* **Instructions for the task**: Give the number of lines in the entries below that contain "avatar". Write nothing besides it.

* **Excerpts from a dataset**:

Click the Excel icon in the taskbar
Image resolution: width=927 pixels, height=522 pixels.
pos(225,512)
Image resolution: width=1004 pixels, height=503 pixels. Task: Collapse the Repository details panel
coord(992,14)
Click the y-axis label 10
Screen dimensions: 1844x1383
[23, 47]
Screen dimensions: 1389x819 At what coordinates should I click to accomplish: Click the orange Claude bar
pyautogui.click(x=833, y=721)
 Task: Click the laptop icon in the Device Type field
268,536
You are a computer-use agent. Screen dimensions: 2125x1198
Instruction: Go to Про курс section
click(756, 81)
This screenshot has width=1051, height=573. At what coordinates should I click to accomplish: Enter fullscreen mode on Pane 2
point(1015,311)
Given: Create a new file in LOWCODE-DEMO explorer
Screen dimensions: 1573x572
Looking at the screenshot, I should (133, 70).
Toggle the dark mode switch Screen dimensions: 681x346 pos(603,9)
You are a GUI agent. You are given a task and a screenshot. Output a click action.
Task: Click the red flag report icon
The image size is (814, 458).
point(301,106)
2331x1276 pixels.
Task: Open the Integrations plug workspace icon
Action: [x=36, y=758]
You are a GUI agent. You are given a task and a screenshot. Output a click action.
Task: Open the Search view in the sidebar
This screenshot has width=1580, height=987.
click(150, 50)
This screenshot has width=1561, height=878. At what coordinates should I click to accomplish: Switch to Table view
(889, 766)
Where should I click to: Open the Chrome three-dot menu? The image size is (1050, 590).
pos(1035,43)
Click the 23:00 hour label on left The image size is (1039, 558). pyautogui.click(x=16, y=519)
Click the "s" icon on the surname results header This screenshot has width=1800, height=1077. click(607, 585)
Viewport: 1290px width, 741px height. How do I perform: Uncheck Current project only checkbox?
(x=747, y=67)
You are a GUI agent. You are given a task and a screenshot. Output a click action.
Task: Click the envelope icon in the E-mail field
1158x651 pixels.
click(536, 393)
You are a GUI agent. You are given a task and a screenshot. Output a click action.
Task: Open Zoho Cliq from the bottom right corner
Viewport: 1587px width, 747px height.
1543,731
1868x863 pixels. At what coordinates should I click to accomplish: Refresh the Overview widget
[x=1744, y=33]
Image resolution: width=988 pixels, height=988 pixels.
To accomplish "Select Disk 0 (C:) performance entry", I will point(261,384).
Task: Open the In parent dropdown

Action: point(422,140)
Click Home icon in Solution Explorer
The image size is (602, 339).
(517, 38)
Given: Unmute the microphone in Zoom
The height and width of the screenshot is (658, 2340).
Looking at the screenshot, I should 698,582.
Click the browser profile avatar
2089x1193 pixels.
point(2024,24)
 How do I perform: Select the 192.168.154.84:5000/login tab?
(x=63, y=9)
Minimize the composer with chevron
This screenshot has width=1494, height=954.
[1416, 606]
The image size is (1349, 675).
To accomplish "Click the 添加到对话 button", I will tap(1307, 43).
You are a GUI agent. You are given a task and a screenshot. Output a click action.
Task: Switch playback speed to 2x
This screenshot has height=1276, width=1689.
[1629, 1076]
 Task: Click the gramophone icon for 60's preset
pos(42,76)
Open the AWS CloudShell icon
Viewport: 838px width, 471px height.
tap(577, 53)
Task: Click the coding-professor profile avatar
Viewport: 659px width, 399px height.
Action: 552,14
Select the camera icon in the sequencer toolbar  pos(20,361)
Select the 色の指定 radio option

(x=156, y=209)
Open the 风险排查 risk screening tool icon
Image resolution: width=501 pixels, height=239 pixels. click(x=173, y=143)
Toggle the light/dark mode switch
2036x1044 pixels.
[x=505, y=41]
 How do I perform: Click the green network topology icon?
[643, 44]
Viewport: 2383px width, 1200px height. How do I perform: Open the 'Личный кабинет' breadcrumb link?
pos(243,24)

* **Exercise result**: 2